Source
⟨
The regulations in 19 C.F.R. 190.51(b)(1)(ii) provide that the eligible drawback amount "is determined by per unit averaging, as defined in 190.2." Per unit averaging "means the equal apportionment of the amount of duties, taxes, and fees eligible for drawback for all units covered by a single line item on an entry summary to each unit of merchandise." 19 C.F.R. 190.2. Additionally, among other data elements, a complete drawback claim must include:
For each designated import entry line item, the entry number and the line item number designating the merchandise, a description of the merchandise, a unique import tracing identification number(s) (ITIN) . . . as well as the following information for the merchandise designated as the basis for the drawback claim: The 10-digit HTSUS classification, amount of duties paid, applicable entered value . . . quantity, and unit of measure (using the unit(s) of measure required under the HTSUS for substitution manufacturing and substitution unused merchandise drawback claims), as well as the types and amounts of any other duties, taxes, or fees for which a refund is requested . . . .
19 C.F.R. 190.51(a)(2)(viii).
CBP recently evaluated the drawback eligibility of vehicles manufactured within a FTZ with foreign and domestic status components. CBP concluded that when such vehicles are exported directly from a FTZ, given that only the domestic status components are eligible for drawback, "[t]he amount of duty refund claimed upon the submission of a drawback entry must therefore be limited to the value of the domestic status components within the exported vehicles." Headquarters Ruling Letter ("HQ") H305251 (Dec. 10, 2021) (citing 19 C.F.R. 190.51(a)(2)(vii)). Consequently, a drawback claim on such vehicles required "the deduction of all foreign status components from the value of the manufactured and exported vehicles." Id.
⟩
What is needed
In the drawback passage, which Headquarters Ruling Letter is cited for the vehicle conclusion, and what date does it carry? You won't need the lines that come next.

Data section
⟨
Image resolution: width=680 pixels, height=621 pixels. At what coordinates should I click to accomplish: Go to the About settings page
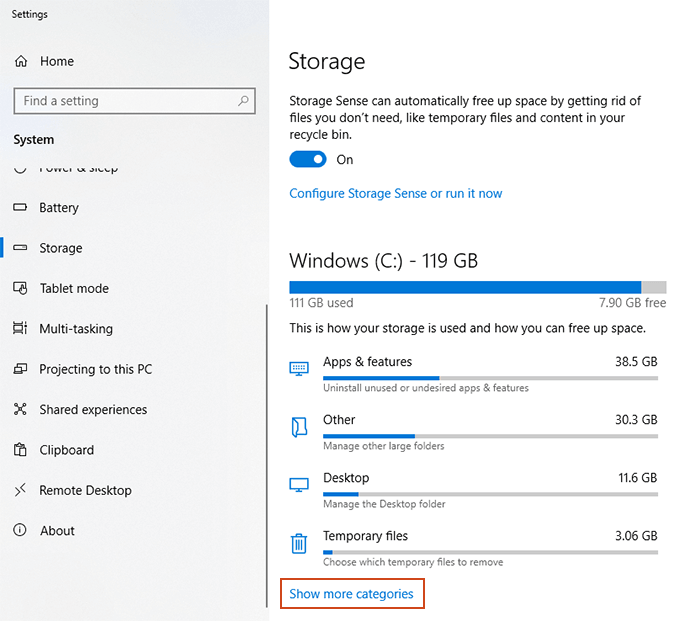pyautogui.click(x=57, y=531)
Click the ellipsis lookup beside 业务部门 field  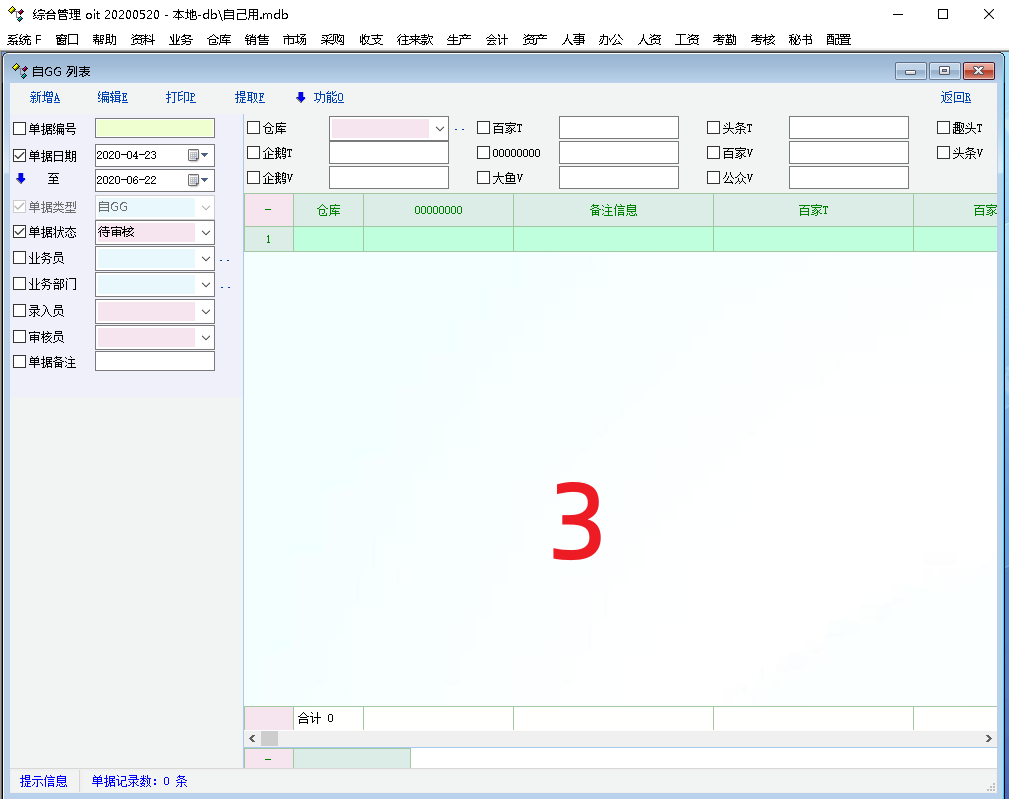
⟩
Written answer
HQ H305251, dated Dec. 10, 2021.